» OBJETIVO
Pode transcrever, sem alterar nada, tudo o que vai desde "Após a elaboração" até "final do GE-DESUP." na nota sobre o imóvel da União ocupado pela CPFL?

» TRECHO APRESENTADO
ADVOCACIA-GERAL DA UNIÃO
CONSULTORIA-GERAL DA UNIÃO
CONSULTORIA JURÍDICA DA UNIÃO ESPECIALIZADA VIRTUAL DE PATRIMÔNIO
NÚCLEO JURÍDICO SUMÁRIO

NOTA n. 00144/2023/NUCJUR-SUM/E-CJU/PATRIMÔNIO/CGU/AGU

 

NUP: 04977.003159/2011-61

INTERESSADOS: COMPANHIA PAULISTA DE FORÇA E LUZ (33.050.196/0001-88)

ASSUNTOS: PATRIMÔNIO PÚBLICO

 

 

Vem a esta Consultoria Jurídica especializada em patrimônio pela sexta vez, processo administrativo encaminhado pela  Superintendência do Patrimônio da União em São Paulo referente à regularização de imóvel utilizado irregularmente pela COMPANHIA PAULISTA DE FORÇA E LUZ - CPFL, desta vez para dirimir dúvida aposta na Nota Técnica SEI nº 45483/2023/MGI (SEI nº 38671357), qual seja, "se há alguma irregularidade em lavrar o atual Contrato de Cessão e a CPFL efetuar a quitação parcial de débitos, a partir de 1 de maio de 2021, sem prejuízo da continuidade da discussão administrativa e judicial sobre o restante dos valores, pós lavratura do Contrato de Cessão Onerosa, até o período de prescrição e decadência".

Para melhor entendimento da consulta, necessário trazer o texto da mencionada Nota Técnica:

Sumário Executivo

Trata o presente de regularização de ocupação de imóvel da União ocupado pela CPFL, no bairro do Jabaquara, município de Santos. No local, existe uma subestação de energia elétrica, espólio da extinta PORTOBRAS. A CPFL ocupava o imóvel com autorização da CODESP, todavia, sem um instrumento previsto na Legislação Patrimonial.

O assunto já foi tema de uma série de Notas Técnicas e pareceres da CJU, acostados ao longo deste processo.

Após a elaboração de novo Laudo de Homologação e encaminhamento ao Órgão Central da SPU, o processo parece estar caminhando ao desfecho, após a Nota Técnica 39532, SEI 37944048, aguarda manifestação final do GE-DESUP.

» DADOS FORNECIDOS
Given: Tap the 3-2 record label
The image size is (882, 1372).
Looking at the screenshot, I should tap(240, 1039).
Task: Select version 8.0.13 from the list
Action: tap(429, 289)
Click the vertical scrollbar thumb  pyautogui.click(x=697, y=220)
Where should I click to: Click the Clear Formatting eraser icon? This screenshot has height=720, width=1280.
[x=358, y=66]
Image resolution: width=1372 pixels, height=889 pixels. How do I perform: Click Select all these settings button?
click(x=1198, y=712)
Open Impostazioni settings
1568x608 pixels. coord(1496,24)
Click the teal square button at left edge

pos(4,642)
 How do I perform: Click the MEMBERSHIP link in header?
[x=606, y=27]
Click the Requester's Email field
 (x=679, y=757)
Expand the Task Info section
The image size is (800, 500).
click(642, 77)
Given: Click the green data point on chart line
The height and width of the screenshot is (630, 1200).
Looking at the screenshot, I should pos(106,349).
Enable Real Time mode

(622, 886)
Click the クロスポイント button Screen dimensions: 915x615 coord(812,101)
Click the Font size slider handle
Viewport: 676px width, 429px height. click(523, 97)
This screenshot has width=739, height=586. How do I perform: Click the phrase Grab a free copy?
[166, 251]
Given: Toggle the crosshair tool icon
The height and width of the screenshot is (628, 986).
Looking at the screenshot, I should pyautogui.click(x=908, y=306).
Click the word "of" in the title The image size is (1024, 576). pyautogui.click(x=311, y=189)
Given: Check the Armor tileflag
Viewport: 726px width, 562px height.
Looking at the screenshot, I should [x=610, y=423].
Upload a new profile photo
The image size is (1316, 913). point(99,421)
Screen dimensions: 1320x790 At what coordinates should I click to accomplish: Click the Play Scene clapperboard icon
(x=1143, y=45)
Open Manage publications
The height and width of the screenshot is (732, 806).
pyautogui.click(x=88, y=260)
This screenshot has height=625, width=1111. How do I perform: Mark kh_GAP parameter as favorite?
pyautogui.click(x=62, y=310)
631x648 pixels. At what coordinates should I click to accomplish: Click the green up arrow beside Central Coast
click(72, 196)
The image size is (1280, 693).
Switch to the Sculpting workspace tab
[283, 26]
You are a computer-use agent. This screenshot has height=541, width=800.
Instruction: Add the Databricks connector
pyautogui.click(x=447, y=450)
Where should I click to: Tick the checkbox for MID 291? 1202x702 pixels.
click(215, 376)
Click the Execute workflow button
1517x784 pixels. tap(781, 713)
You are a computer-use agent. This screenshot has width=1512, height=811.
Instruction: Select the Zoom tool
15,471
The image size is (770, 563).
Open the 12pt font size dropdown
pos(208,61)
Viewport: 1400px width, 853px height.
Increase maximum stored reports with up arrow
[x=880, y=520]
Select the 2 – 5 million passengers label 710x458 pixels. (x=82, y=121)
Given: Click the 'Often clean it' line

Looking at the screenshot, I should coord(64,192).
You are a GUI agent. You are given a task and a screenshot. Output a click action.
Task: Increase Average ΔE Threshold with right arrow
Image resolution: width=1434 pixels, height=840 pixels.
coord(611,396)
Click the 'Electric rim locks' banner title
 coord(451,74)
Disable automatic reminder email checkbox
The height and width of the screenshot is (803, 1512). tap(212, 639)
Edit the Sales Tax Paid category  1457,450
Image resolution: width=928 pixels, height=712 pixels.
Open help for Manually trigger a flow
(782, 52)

» RESPOSTA REDIGIDA
Após a elaboração de novo Laudo de Homologação e encaminhamento ao Órgão Central da SPU, o processo parece estar caminhando ao desfecho, após a Nota Técnica 39532, SEI 37944048, aguarda manifestação final do GE-DESUP.